Technical Abstract: The emergence of virulent race Ug99 and derivatives of the stem rust fungus (Puccinia graminis Pers. f. sp. tritici Eriks. & Henn.) threatens wheat (Triticum aestivum L.) production worldwide. One of the effective genes against the Ug99 race complex is Sr44 which was derived from Thinopyrum intermedium (Host) Barkworth & D.R. Dewey and mapped to the short 7J#1S arm present in the noncompensating T7DS-7J#1L.7J#1S translocation.
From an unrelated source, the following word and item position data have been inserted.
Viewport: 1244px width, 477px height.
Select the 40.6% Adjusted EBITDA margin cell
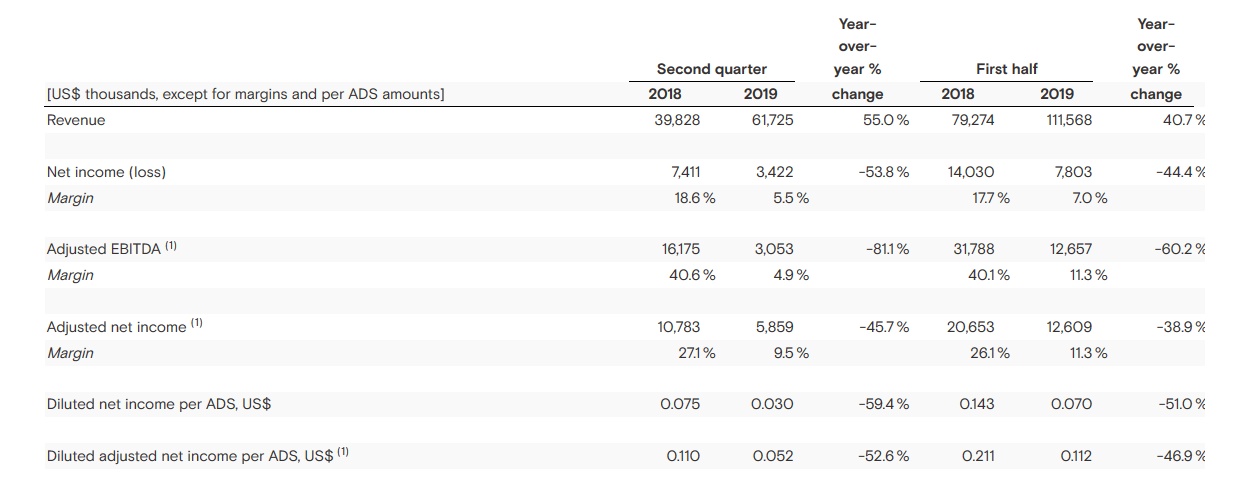[x=692, y=275]
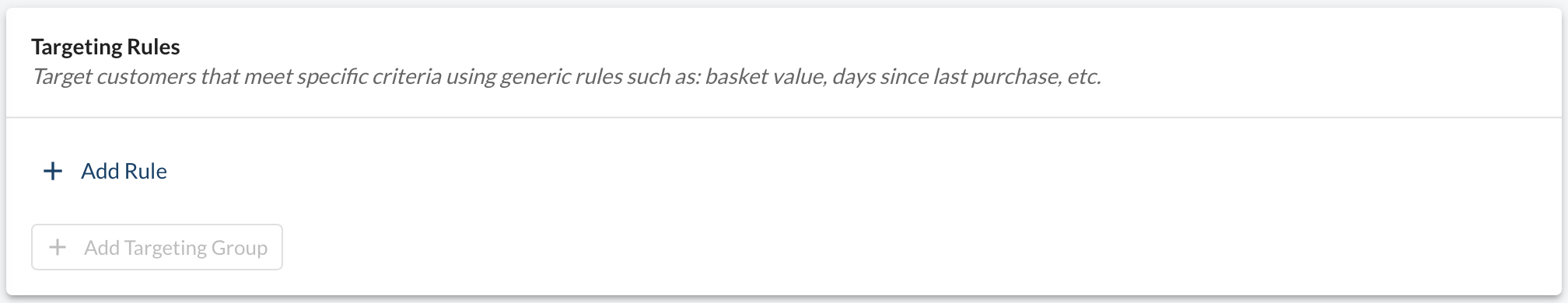Click "etc." at end of description
The width and height of the screenshot is (1568, 303).
1084,77
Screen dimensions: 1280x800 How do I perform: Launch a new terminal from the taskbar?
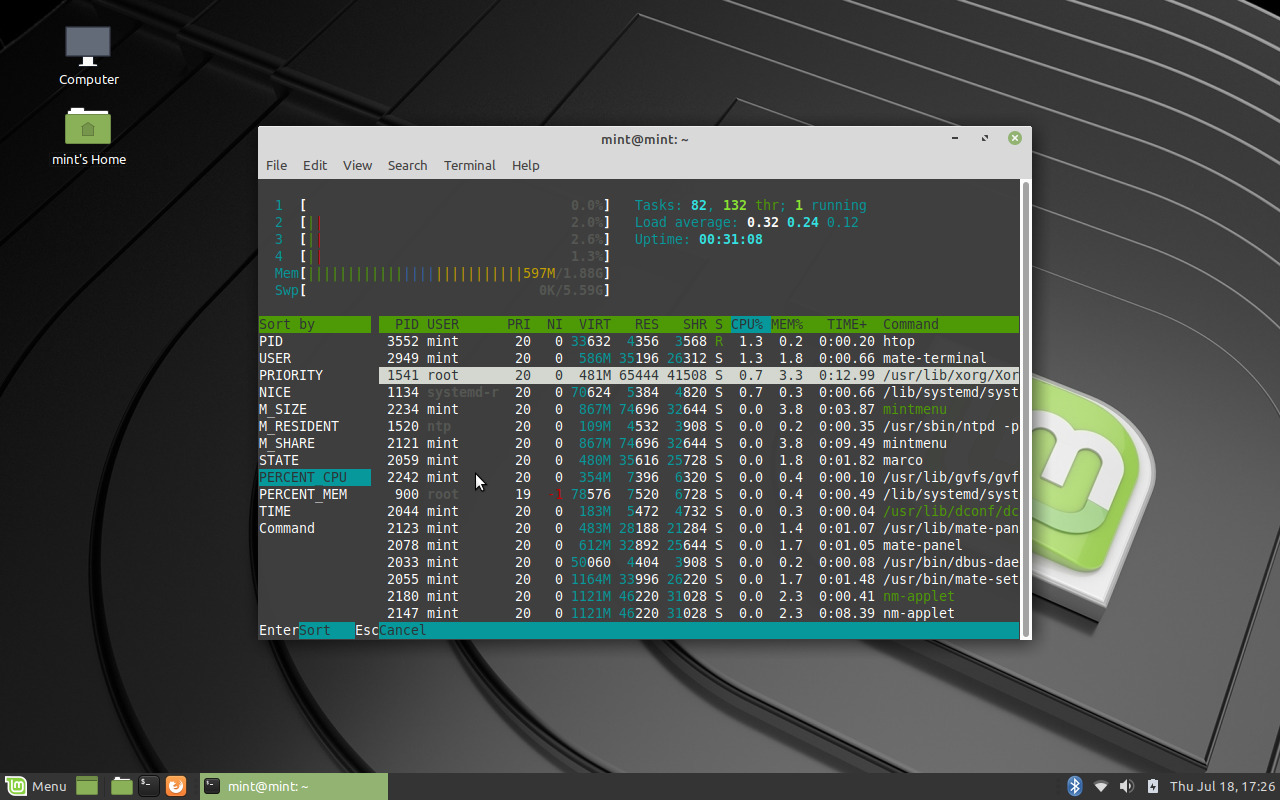click(x=147, y=786)
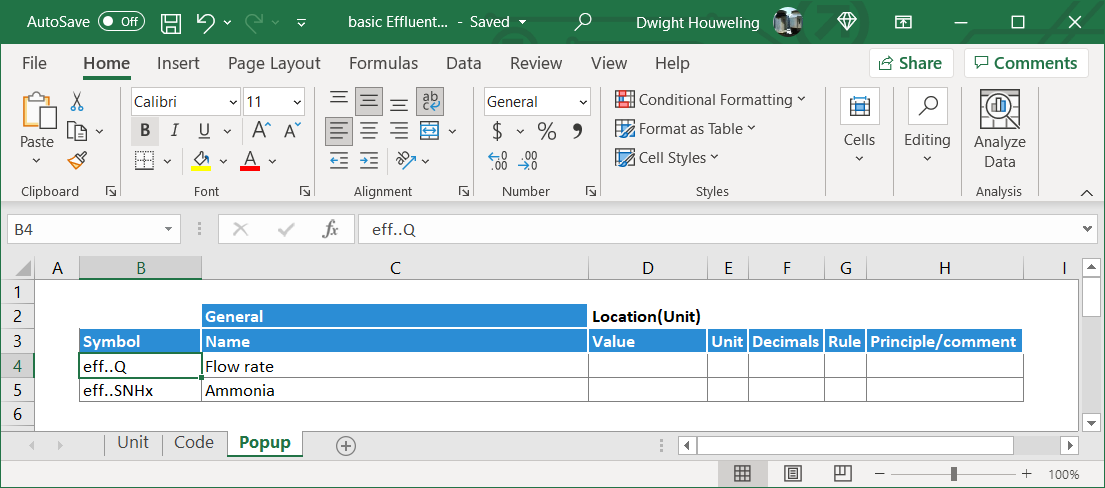Viewport: 1105px width, 488px height.
Task: Toggle Bold formatting button
Action: click(x=145, y=131)
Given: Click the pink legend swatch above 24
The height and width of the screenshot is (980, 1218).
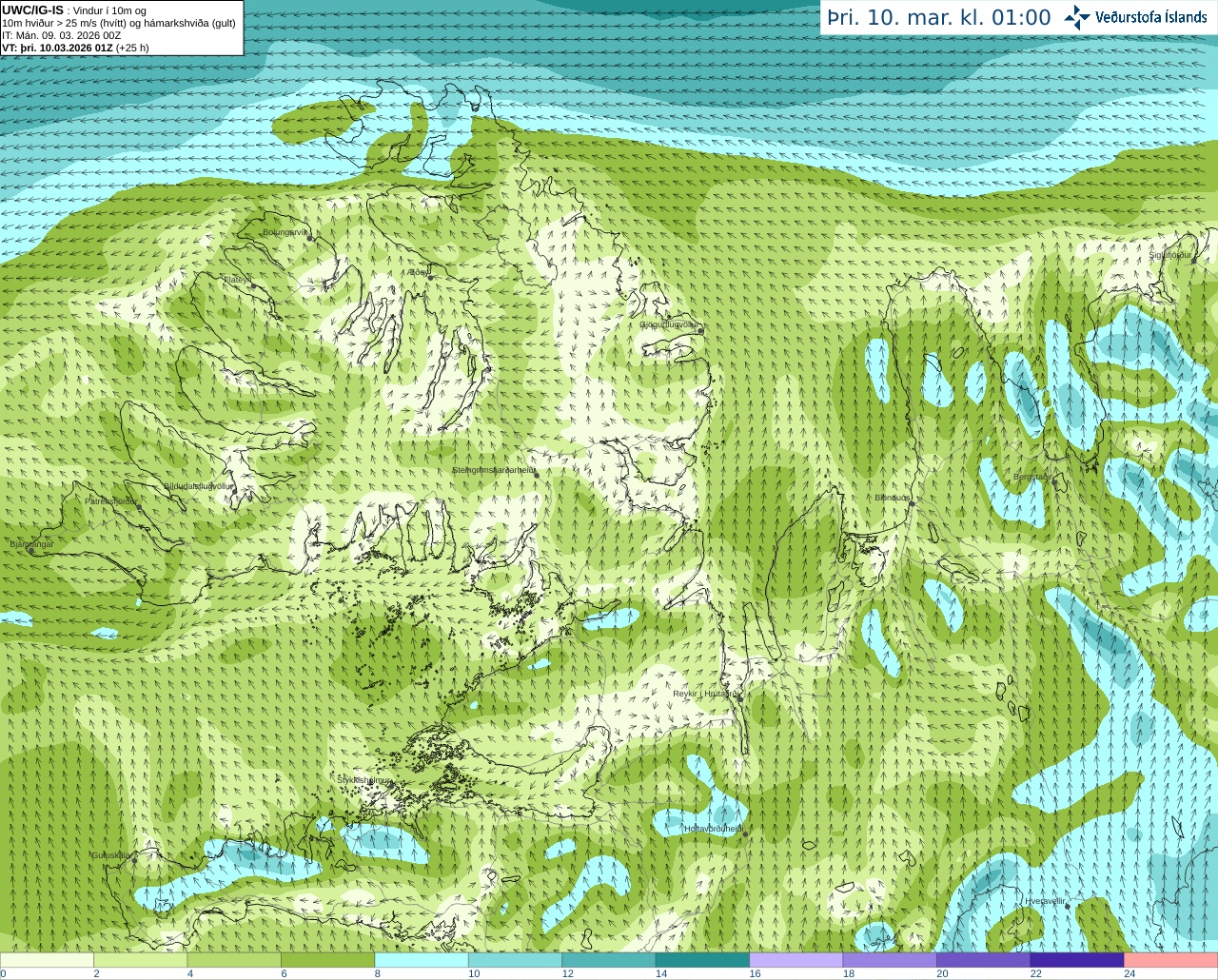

Noncompensating wheat-alien translocations are known to cause genomic duplications and deficiencies leading to poor agronomic performance, and prohibiting their direct use in wheat improvement. The present study was initiated to produce compensating wheat-Th. intermedium Robertsonian translocations (RobTs) with Sr44 resistance. One compensating RobT was identified consisting of the wheat 7DL arm translocated to the Th. intermedium 7J#1S arm resulting in T7DL.7J#1S. The 7DL.7J#1S stock confers resistance to race Ug99 and derivatives. In addition we identified a second so far unnamed stem rust resistance gene located on the 7J#1L arm that confers resistance not only to race Ug99 and derivatives but also to race TRTTF which has virulence to Sr44. However, the action of this gene can be modified by the presence of suppressors in the recipient wheat cultivars. The identification of a compensating T7DL.7J#1S RobT with Sr44 resistance is the first step for utilizing this gene in wheat improvement.